(SUPPLIED TEXT begins)

Standard Terms & Conditions
Last updated: December 18, 2025
These standard terms and conditions (including any addenda or attachments, the “Terms”), together with any applicable order form (the “Order Form”), constitute a binding agreement (the “Agreement”) by and between Bandwango, Inc. (“Bandwango”) and the entity or person signing the Order Form or otherwise accessing any Service (“you” or “Partner”). Each may be referred to as a “Party” and together as the “Parties.”
By accessing or using the Services (as defined below), or authorizing any user to do so, Partner agrees to be bound by these Terms, whether in connection with a paid subscription or trial. If Partner enters into these Terms on behalf of a company, organization, or other legal entity (an “Entity”), Partner represents that it has authority to bind such Entity, and references to “Partner” and “you” refer to that Entity. If Partner does not have such authority or does not agree to these Terms, Partner must not use the Services.

(SUPPLIED TEXT ends)

WHAT YOU ARE ASKED TO DO: Continue the Bandwango terms and conditions from the end of the passage shown. The listing that follows has no connection to the terms and conditions above.

(DATA PROVIDED begins)

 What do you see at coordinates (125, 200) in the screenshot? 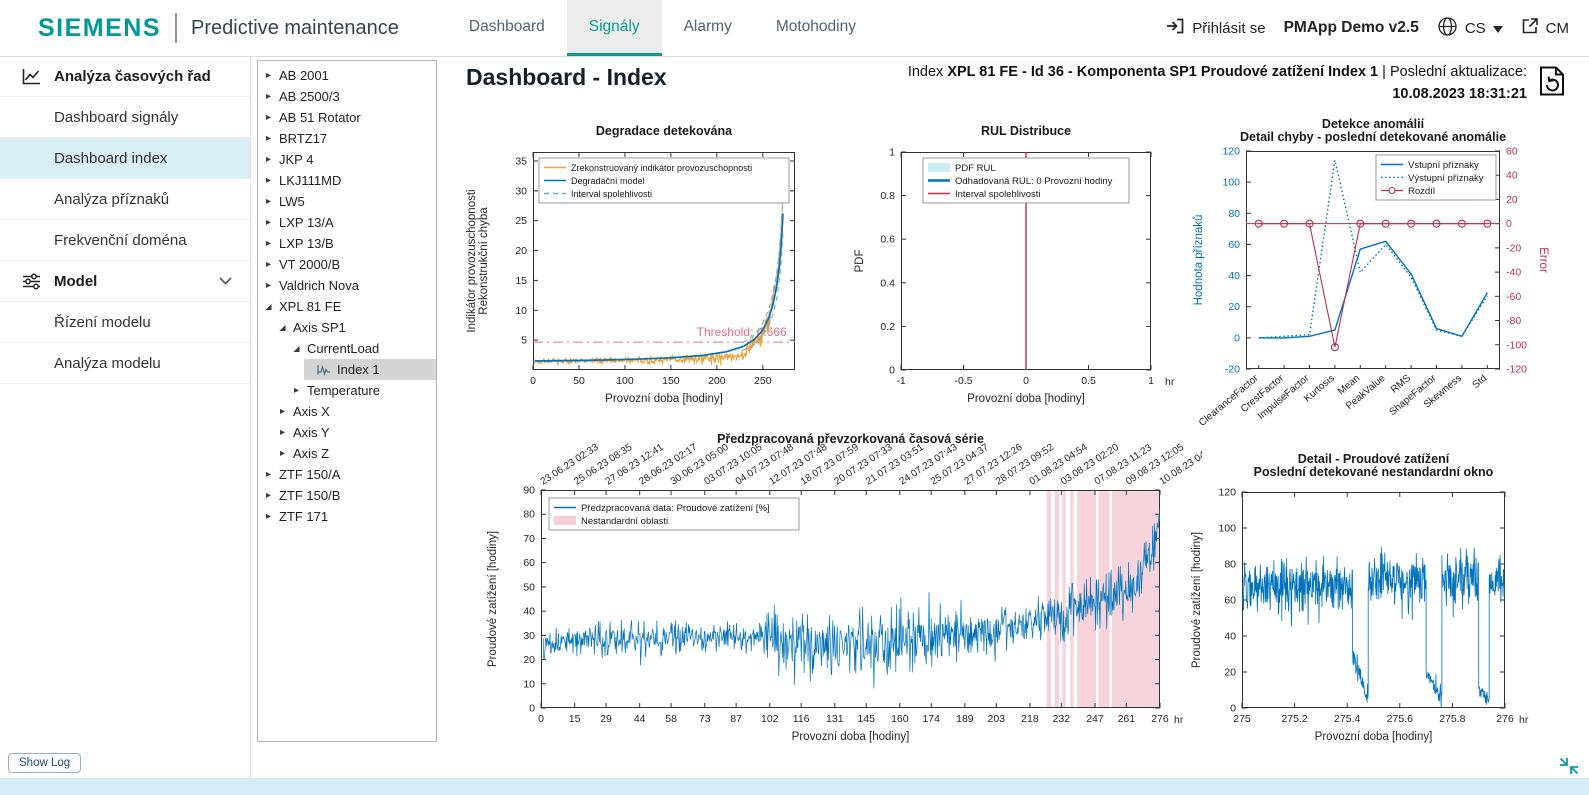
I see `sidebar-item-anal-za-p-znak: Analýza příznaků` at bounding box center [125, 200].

(DATA PROVIDED ends)

TASK RESPONSE:
1) Partner’s Duties and Responsibilities
Partner will promptly provide Bandwango, upon request, information, assets, and materials reasonably necessary for Bandwango to provide the Services. Partner will designate a representative to facilitate performance under this Agreement and to serve as the primary point of contact for all matters and communications.
2) License
Subject to these Terms, Bandwango grants Partner a limited, non-exclusive, non-transferable, non-sublicensable license during the Term (the “License”) to access and use Bandwango’s Destination Experience Engine software and related services (collectively, the “Services”) solely to administer and facilitate Partner’s program. The Services include any updates, modifications, improvements, or add-ons licensed to Partner.
The Services may be accessed through Bandwango-owned and/or Partner-owned websites. Partner may not assign, transfer, sublicense, sell, or otherwise distribute the Services. Partner may not modify, translate, reverse engineer, decompile, disassemble, or otherwise attempt to derive source code from the Services or related documentation.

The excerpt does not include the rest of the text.